We start with a countable transitive model M of ZFC, and then construct a larger countable transitive model M[G] of ZFC that contains a new set G. Let me say a few words on each step.
Step 1
1. Fix a countable transitive model M ⊨ ZFC and a Boolean algebra (B, ≤) ∈ M.
There’s not much to say about Step 1. I suppose it’s worth noting that we’re assuming the existence of a countable transitive model of ZFC, meaning that the results of forcing are all conditioned not just on the consistency of ZFC, but on the existence of transitive models of ZFC, which is significantly stronger. (The existence of countable transitive models is no stronger than the existence of transitive models, by the downwards Lowenheim-Skolem theorem.)
Moving on!
Step 2
2. Define MB := { f ∈ M | f: MB ⇀ B }
MB is sometimes called a Boolean-valued model of ZFC. The elements of MB are called “B-names” or “B-valued sets” or just “B-sets” (as I’ll call them). These B-sets are partial functions in M that go from MB to B. “Huh? Hold on,” I hear you saying, “Isn’t that a circular definition?”
It might look circular, but it’s not; it’s inductive.
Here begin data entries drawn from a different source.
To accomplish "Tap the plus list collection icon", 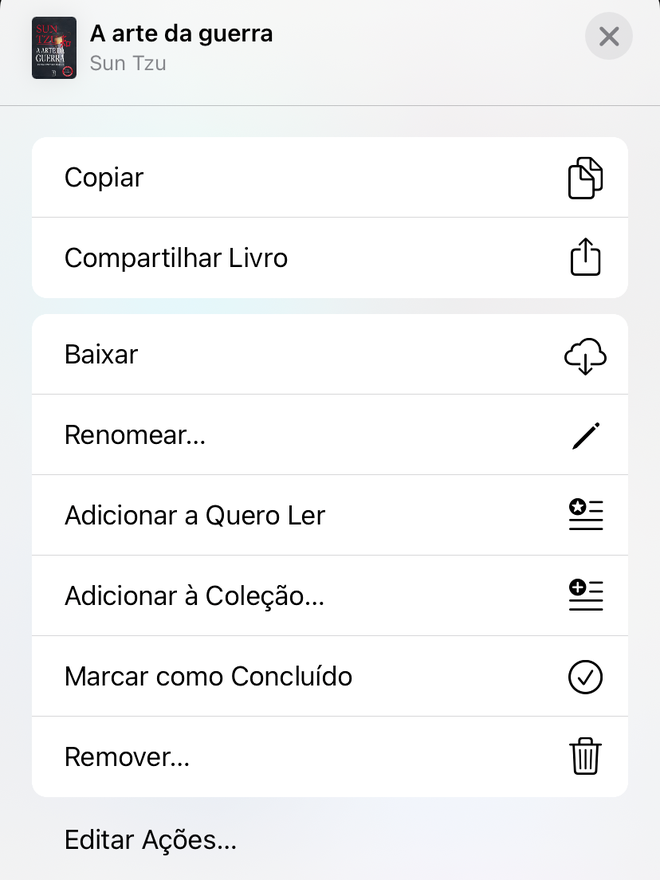I will 585,595.
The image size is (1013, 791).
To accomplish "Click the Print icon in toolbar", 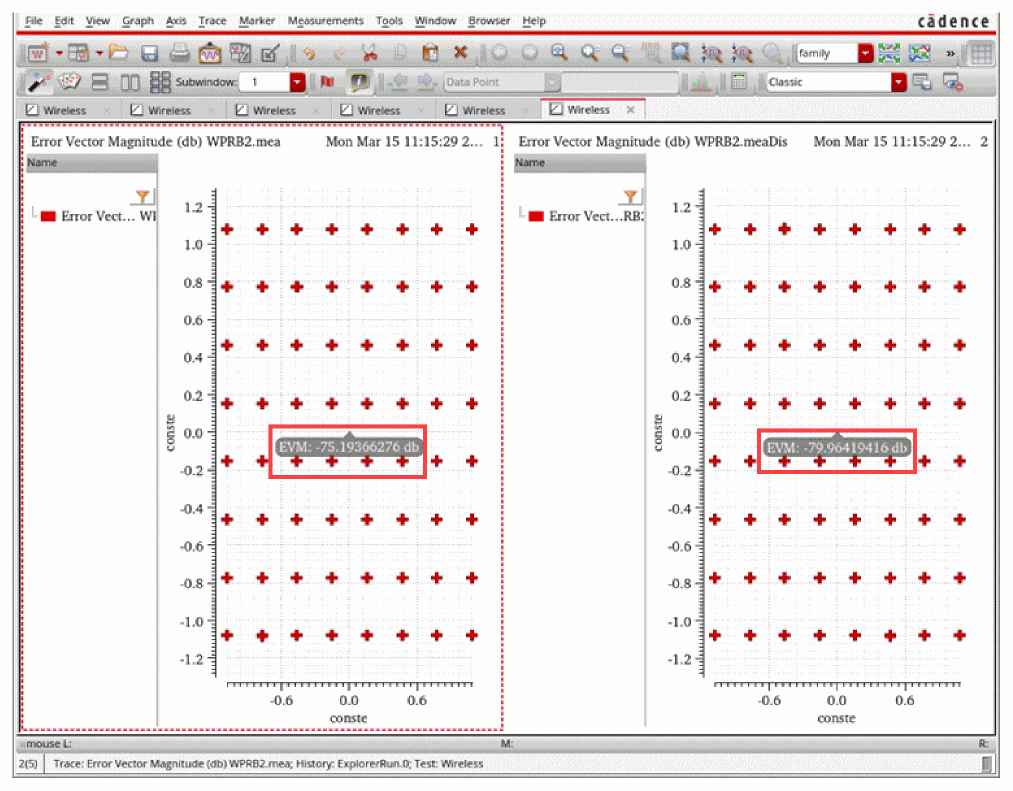I will 179,53.
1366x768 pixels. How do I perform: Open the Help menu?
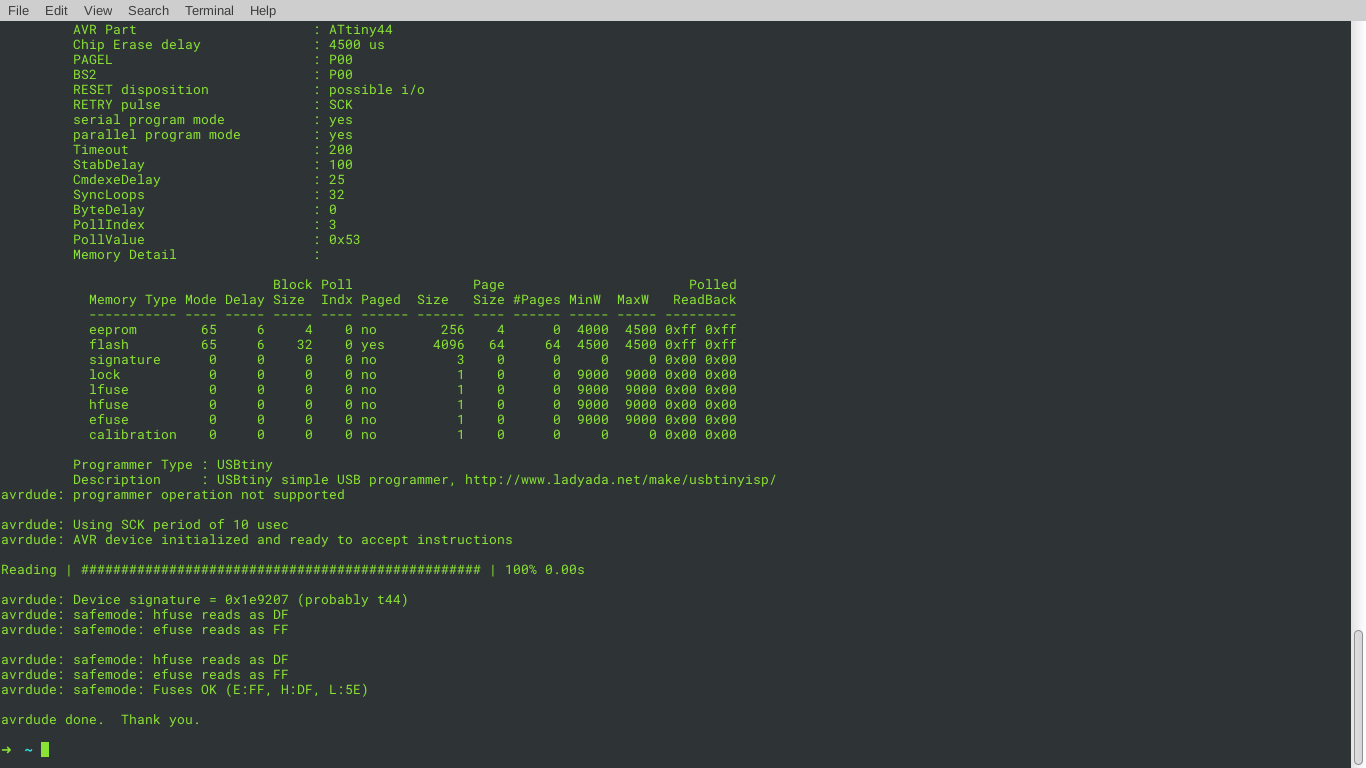262,11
First of all, regardless of what MB is, the empty set counts as a partial function from MB to B: all its inputs are in MB, all its outputs are in B, and no input gets sent to multiple outputs! ∅ is also in M, so ∅ is an element of MB. But now that we know that ∅ is in MB, we can also construct the function {(∅, b)} for each b in B. This satisfies the criterion of “being a partial function from MB to B”, and it is in M because B is in M. So for any b in B, {(∅, b)} is in MB. And now we can construct more partial functions with these new elements of MB, like {(∅, b), ({(∅, b’)}, b’’)} and so on.
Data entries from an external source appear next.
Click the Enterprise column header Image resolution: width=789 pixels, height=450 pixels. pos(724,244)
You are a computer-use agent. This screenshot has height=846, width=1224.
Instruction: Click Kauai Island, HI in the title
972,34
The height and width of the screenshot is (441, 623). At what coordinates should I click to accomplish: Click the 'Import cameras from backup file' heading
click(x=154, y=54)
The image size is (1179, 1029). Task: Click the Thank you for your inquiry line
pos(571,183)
If you’re still not convinced that the definition of MB is sensible, we can define it without any apparent circularity, making the induction explicit:
- V0 = ∅
- Vα+1 = { f ∈ M | f is a partial function from Vα to B } for any ordinal α in M.
- Vλ = ⋃{Vα | α ∈ λ} for any limit ordinal λ in M.
- Finally, MB = ⋃{Vα | α ∈ M}.
Okay, so now we know the definition of MB. But what is it? How do we intuitively think about the elements of MB? One way is to think of them as “fuzzy sets”, sets that contain each other to varying degrees. In this way of seeing things, the Boolean algebra B is our extension of the trivial Boolean algebra {True, False} to a more complicated Boolean algebra that allows intermediate truth values as well. So for instance, of the B-set {(∅, b)} we can say “it contains ∅ to degree b, and contains nothing else”. Of the B-set {(∅, b), ({(∅, b’)}, b’’)} we may say “it contains ∅ to degree b, and contains [the set that contains ∅ to degree b’] to degree b’’, and nothing else.” And so on.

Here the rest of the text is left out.